I am a huge fan of pitching statistics research. Of all the excellent work being done by public sabermetricians today, I can say that nothing is better than the work being done by Jonathan Judge and the Baseball Prospectus stats team on Deserved Run Average. DRA, for those uninitiated, is a pitching statistic that is on the same scale of RA9, but tries to answer the question of how many runs were deserved to be credited to a pitcher controlling for a variety of outside circumstances: opposing lineups, defense, park, weather, catcher, and umpire, for example.
In its first instantiation, it has proven to have a better predictive value than any other pitching statistic out there. But that doesn’t mean it was perfect. I’ve written about this a few times, and the best case of where DRA might go wrong is with Michael Pineda. I openly questioned why a system might say he’s one of the best pitchers in baseball, and it seems we have the natural response to that.
Yesterday Judge released a new version of DRA, and it seems to answer the Pineda criticisms that popped up over the past year. It now adds more descriptive value, which means it also has the power of describing the here-and-now and not just trying to forecast (this is why RA9 can be very effective). He says:
The effects on the likes of Pineda and CC Sabathia, another beneficiary of this system, are fascinating. In the 2016 version, Pineda and Sabathia were rated at 2.95 and 3.16 DRA, respectively, and now find themselves rated at 3.49 and 4.16.

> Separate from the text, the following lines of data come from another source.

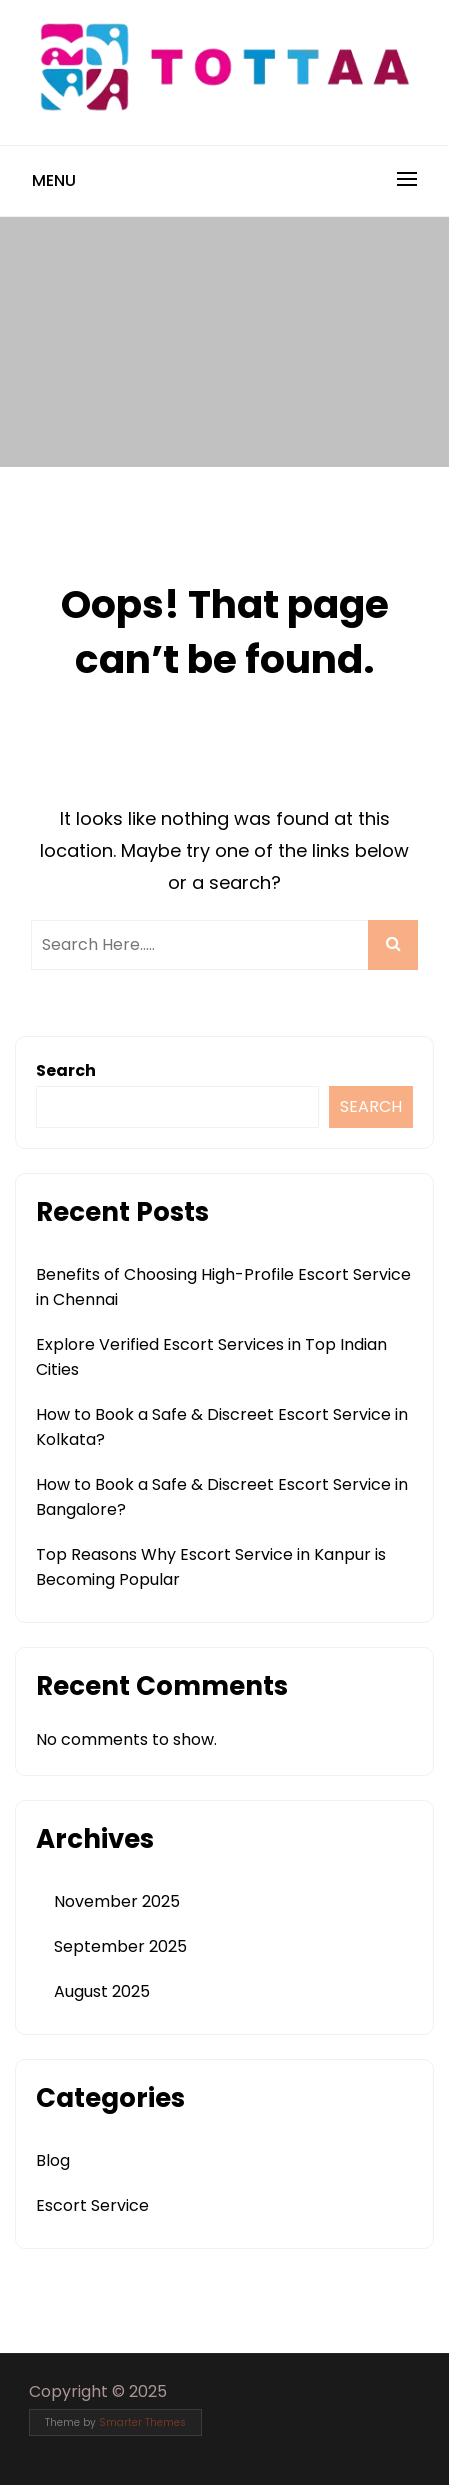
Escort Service (92, 2205)
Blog (53, 2160)
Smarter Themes (142, 2422)
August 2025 (102, 1991)
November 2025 (117, 1901)
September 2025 (120, 1946)
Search (66, 1070)
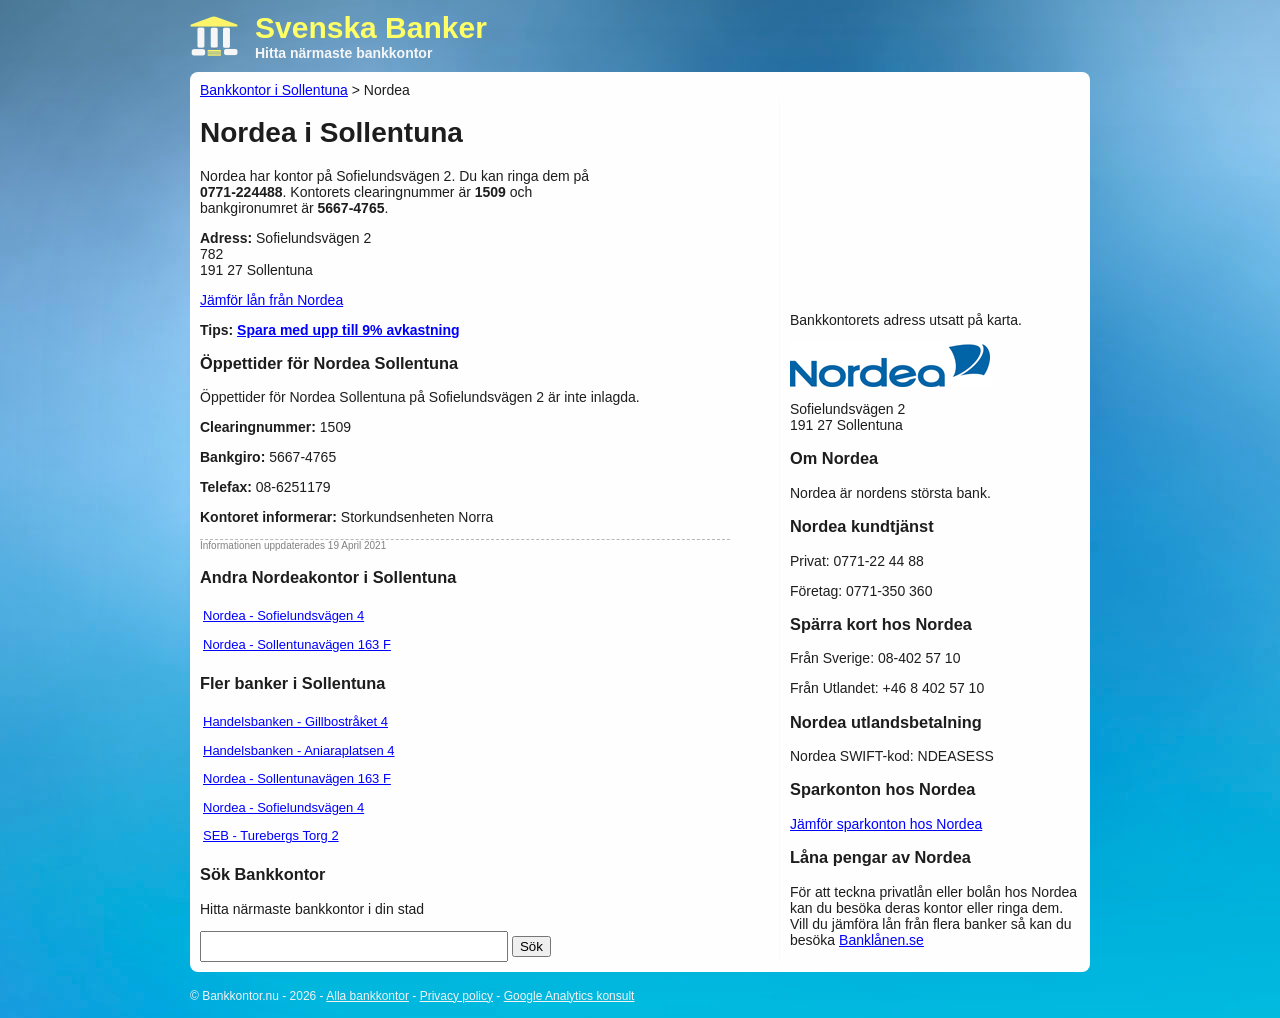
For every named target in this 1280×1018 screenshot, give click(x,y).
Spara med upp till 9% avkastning (348, 330)
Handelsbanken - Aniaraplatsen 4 (299, 750)
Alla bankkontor (367, 996)
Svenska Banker (371, 27)
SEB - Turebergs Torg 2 (271, 835)
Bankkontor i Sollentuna (274, 90)
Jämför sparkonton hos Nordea (886, 824)
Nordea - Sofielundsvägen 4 (283, 615)
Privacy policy (456, 996)
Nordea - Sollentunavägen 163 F (297, 644)
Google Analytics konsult (569, 996)
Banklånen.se (881, 940)
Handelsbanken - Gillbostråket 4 (295, 721)
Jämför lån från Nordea (271, 300)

This is probably a good thing for the baseball stats world, showing that these metrics are at least trying to merge the underlying truth that someone like Pineda strikes out a ton of batters and doesn’t walk that many, and that our eyes are telling us he consistently gets hammered and fails in big situations. Something similar can be said for Sabathia: there was no way he was as good as 3.16 DRA, and something closer to league average makes a lot of sense based on his metrics and what we saw over the course of the season.
The flip side of that, as far as Pineda is concerned, is that DRA would argue that his RA9 (which was 5.02 last year) will probably regress positively, and I say that with hesitance because I just can’t get too excited based on—again—what I and many Yankees fans have seen with our eyes.
With DRA now with the descriptive power of RA9 and the predictive power of FIP, I can confidently say that it’s the preeminent stat out there, and I really can’t imagine seeing it as anything other than the best thing we have in achieving the ultimate sabermetric goal of isolating talent and finding objective reality, which is the field’s ultimate goal (one that is unreachable, as we know).
What this all means for Pineda is unclear. Russell Carlton of BP once spoke of the “N=1 paradigm,” whereby sabermetrics continues to improve predictions on the aggregate, but they still do a poor job at predicting the events of individual players. We may know that pitchers like Pineda tend to do well, but Pineda is his own person. Players like Sabathia tend to be league average, but we just don’t know if he will be.
I’m a fan of the stat if I’m building my fantasy team, that’s for sure, but I hold my breath as far as individuals go. This stat certainly comes closer to the answers we’re looking for, but there will always be a Pineda causing us to scratch our heads., no matter the precision.